Listening to the air go out of a Fenway Park crowd is almost as satisfying as listening to the air go out of a Yankee Stadium crowd. Yesterday, Travis Hafner afforded me that feeling, and to the Pronkster, I say "thank you."
Hafner didn't need a grand slam in the ninth inning Tuesday night. The game was tied 8-8. A single would have sufficed. But Hafner strikes me as the kind of guy who considers a slice of pizza to be somewhere between one-fourth and one-half of the whole pie.
The Hafner slam, which gave the game its final score of 12-8, was the most satisfying moment of the game. But it might not have been the most important.
Boston used a five-run sixth inning to turn a 5-3 Indians lead into an 8-5 Red Sox cushion. In April and May, when Cleveland's offense was all but comatose, that would have been lights out. But once Arthur Rhodes was pulled after his second straight brutal outing against the Red Sox (three runs allowed in one-third of an inning), the bullpen shut Boston down the rest of the way.
It allowed the Tribe's offense to chip away at Boston's lead. An eighth-inning rally provided two runs and forced Boston manager Terry Francona to go to closer Keith Foulke earlier than he probably wanted to.
The game was a tense 8-7 score when Foulke allowed Jody Gerut to double off the Green Monster with one out in the ninth. Jhonny Peralta, quickly becoming one of Cleveland's best clutch hitters, worked the count full off Foulke and delivered a game-tying single to right field. Coco Crisp scored as a pinch-runner for Gerut.
Noticeably rattled by the blown save, Foulke's pitch count skyrocketed as he walked Grady Sizemore and Casey Blake to load the bases for Hafner.
Foulke got Hafner to 0-2 before leaving a pitch over the inside half of the plate, which he turned on.
As the line drive sailed down the right field line, I had visions of the game I attended last week at Jacobs Field. Same hitter, same pitcher, same inning, and Hafner hit a long drive that hooked foul.
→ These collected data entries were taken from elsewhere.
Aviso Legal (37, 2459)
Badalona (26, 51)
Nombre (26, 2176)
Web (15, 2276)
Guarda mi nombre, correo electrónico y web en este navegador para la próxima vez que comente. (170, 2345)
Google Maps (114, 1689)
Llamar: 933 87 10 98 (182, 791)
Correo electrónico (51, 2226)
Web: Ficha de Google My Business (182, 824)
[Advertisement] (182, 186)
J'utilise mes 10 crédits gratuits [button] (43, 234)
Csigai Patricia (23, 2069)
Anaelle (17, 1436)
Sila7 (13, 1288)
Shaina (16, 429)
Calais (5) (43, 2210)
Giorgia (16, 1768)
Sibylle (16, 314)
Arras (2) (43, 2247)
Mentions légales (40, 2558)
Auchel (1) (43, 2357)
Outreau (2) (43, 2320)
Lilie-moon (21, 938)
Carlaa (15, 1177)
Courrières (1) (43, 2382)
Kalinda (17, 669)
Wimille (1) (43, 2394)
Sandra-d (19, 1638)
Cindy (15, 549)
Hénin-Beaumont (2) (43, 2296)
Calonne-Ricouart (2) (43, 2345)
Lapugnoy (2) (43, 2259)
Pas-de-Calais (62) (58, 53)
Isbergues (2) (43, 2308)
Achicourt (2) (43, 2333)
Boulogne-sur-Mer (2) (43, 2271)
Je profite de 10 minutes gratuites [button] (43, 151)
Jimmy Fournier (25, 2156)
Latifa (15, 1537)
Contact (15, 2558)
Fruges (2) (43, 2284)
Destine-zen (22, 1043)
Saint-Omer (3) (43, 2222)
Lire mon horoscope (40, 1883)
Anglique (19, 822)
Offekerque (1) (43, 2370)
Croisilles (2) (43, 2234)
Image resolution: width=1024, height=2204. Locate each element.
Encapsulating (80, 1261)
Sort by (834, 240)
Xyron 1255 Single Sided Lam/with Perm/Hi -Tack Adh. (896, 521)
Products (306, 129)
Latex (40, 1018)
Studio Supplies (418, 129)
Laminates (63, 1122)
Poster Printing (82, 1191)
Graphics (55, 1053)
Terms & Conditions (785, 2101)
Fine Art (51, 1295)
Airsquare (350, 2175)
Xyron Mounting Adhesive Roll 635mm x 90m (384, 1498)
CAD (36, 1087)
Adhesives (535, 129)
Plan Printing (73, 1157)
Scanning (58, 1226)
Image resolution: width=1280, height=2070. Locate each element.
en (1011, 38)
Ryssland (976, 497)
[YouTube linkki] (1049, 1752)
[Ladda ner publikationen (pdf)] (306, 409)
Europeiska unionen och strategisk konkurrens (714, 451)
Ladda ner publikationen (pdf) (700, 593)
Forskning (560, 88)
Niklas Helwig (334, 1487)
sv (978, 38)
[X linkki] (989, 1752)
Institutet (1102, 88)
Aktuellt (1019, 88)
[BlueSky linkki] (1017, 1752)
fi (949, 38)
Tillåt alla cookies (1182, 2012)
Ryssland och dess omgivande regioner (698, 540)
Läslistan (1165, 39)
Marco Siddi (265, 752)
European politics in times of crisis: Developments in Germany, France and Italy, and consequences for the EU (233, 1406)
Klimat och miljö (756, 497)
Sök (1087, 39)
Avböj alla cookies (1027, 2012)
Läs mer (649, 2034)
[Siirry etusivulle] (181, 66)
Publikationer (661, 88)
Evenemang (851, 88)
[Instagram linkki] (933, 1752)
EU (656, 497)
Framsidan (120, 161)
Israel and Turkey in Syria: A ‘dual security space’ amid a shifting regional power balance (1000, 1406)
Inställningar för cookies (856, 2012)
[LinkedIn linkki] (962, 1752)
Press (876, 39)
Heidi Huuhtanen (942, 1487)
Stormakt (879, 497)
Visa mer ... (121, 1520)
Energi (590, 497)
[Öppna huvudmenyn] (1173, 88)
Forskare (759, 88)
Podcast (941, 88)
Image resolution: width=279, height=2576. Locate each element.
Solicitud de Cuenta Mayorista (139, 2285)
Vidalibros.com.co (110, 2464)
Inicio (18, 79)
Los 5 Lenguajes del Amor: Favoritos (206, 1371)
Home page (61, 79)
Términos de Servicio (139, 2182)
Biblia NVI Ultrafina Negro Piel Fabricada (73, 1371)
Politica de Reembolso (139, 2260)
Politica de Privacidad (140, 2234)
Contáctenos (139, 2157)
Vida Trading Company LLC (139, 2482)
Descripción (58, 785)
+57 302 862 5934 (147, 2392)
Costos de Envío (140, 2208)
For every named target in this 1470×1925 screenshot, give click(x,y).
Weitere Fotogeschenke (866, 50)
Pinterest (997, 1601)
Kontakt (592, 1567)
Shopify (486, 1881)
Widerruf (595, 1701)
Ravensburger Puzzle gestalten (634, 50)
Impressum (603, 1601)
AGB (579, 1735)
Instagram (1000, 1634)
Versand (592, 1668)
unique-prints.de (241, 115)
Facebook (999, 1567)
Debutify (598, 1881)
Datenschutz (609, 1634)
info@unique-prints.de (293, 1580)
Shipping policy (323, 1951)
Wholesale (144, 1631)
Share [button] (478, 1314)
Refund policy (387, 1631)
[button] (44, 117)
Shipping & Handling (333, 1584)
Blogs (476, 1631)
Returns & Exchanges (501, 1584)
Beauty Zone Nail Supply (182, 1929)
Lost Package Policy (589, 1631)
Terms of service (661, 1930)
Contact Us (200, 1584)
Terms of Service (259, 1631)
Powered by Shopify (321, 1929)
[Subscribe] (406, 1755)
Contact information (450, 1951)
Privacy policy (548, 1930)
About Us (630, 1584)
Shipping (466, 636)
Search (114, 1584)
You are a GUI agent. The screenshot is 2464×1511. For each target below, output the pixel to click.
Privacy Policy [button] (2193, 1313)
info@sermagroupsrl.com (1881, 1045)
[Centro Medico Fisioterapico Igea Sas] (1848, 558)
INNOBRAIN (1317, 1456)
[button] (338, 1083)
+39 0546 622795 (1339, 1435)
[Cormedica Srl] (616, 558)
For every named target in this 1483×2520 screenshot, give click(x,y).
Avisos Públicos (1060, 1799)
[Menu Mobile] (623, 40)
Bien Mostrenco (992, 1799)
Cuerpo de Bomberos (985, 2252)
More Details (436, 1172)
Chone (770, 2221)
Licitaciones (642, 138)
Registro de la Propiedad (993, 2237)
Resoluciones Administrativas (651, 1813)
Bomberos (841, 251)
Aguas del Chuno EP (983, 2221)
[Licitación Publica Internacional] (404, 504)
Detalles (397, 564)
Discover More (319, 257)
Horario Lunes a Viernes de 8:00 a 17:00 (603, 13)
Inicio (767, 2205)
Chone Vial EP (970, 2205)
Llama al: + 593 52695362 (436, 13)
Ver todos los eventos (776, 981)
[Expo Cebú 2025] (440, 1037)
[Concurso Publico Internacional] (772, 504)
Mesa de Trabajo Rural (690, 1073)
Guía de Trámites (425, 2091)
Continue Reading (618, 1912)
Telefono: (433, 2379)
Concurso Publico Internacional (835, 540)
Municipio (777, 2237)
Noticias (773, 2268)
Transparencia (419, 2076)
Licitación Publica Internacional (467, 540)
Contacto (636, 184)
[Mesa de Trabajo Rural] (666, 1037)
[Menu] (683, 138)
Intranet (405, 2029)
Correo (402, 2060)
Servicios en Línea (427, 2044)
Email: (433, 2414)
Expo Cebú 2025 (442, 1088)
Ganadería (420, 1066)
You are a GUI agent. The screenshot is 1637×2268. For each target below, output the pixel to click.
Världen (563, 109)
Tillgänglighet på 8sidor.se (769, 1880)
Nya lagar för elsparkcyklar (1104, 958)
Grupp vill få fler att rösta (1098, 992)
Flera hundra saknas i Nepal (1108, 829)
I waited for Hafner's ball Tuesday night to hook foul, but, luckily, it never did. The ball would have been a double into the corner in Jacobs Field or most other parks, but thanks to Fenway's short right field wall, and the curve that leads to the ultra-short "Johnny Pesky Pole" in right field, Hafner's line drive was a grand slam.
It was Cleveland's first slam of the year. That it came against Jimmy Fallon's favorite team and clinched a series victory made it all the sweeter.